Потом она перевела разговор на другие темы, мы сравнивали футляры наших «Дюпонов», поспорили о моде на чулки в сетку, Шарлотта заявила что это полная безвкусица, это привело в отчаяние Летисию, она только что купила себе такие, в крупную сетку, от Уолфорда, потом мы обсудили, какие часы просить в подарок у предков на наши двадцатилетия. Еще мы дружно согласились, что мех — проявление жестокости, он должен представлять себя только в виде уже приевшихся всем йоркширских терьеров, потом поговорили о том, что уже никто не ходит больше в «Гштад», и о новом отеле на улице Пьера Шаррона, который оформила Андре Пютман.
— Ну, что будем делать?
Мы поужинали за полчаса, осушили три бутылки розового, пора решать, чем занять вечер дальше, половина из нас склоняется к кино, другая скорее пошла бы еще выпить.

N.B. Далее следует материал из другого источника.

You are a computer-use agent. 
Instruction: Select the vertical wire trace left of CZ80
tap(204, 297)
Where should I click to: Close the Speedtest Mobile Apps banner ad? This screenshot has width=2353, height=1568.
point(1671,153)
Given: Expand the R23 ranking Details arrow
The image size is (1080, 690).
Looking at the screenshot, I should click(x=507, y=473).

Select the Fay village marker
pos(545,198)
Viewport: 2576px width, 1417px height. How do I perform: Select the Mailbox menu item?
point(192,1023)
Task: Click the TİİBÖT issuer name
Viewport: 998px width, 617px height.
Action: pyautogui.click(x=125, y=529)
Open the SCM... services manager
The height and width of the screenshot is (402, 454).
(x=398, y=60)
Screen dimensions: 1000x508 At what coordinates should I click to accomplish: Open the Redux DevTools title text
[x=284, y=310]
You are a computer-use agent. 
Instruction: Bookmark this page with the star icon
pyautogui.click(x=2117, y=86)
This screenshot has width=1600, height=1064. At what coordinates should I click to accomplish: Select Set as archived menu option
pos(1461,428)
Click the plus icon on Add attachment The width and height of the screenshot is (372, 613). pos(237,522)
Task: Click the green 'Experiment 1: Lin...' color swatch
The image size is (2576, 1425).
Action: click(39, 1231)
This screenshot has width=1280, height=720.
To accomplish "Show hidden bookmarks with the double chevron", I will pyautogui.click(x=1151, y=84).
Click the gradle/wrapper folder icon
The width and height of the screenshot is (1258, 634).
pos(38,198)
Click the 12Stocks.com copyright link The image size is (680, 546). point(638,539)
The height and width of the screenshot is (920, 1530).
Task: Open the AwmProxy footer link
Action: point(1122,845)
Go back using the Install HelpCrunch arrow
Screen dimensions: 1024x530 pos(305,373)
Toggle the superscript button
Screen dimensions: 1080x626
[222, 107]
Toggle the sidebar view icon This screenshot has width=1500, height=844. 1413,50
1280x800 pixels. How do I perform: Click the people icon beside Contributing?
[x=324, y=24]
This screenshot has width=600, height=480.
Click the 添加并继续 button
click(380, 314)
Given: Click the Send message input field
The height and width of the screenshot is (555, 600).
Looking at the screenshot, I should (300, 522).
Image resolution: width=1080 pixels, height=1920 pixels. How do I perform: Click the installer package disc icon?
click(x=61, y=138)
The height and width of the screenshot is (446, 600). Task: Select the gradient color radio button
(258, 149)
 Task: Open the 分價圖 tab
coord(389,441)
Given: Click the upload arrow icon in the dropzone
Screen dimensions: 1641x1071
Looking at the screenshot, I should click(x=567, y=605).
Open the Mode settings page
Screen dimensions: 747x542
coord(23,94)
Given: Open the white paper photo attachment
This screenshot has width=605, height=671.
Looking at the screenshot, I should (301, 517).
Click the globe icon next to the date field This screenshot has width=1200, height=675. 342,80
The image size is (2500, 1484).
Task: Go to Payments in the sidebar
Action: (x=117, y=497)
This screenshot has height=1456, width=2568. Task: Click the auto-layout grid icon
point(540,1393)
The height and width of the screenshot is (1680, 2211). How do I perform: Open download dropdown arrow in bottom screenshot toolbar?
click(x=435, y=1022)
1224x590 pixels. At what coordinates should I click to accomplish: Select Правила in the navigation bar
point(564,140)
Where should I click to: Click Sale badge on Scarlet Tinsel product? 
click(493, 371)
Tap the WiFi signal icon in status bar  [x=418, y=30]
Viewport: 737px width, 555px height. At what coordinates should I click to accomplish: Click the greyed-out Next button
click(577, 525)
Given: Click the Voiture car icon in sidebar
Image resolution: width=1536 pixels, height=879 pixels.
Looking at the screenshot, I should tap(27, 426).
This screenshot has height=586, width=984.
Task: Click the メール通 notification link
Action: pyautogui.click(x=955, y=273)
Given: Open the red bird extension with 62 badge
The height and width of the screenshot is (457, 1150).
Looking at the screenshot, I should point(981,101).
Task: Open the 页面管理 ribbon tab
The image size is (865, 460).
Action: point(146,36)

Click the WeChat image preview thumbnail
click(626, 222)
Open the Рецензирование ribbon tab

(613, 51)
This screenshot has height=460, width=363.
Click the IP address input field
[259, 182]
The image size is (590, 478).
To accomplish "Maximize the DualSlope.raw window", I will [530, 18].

После десятиминутной перебранки, так и не приведшей к согласию, Виктория безапелляционно заявляет, что она пойдет в кино, а ПОТОМ — выпить, и тут никто не возражает.
Мы втискиваемся, все восемь, в «мерседес», это машина отца Сибиллы, она водит ее без доверенности, и отправляемся на авеню Виктора Гюго, в салоне гремит «Прекрасная любовь», мы поем, мы орем, мы едем смотреть «Осень в Нью-Йорке», и наконец Сибилла паркуется на Елисейских Полях.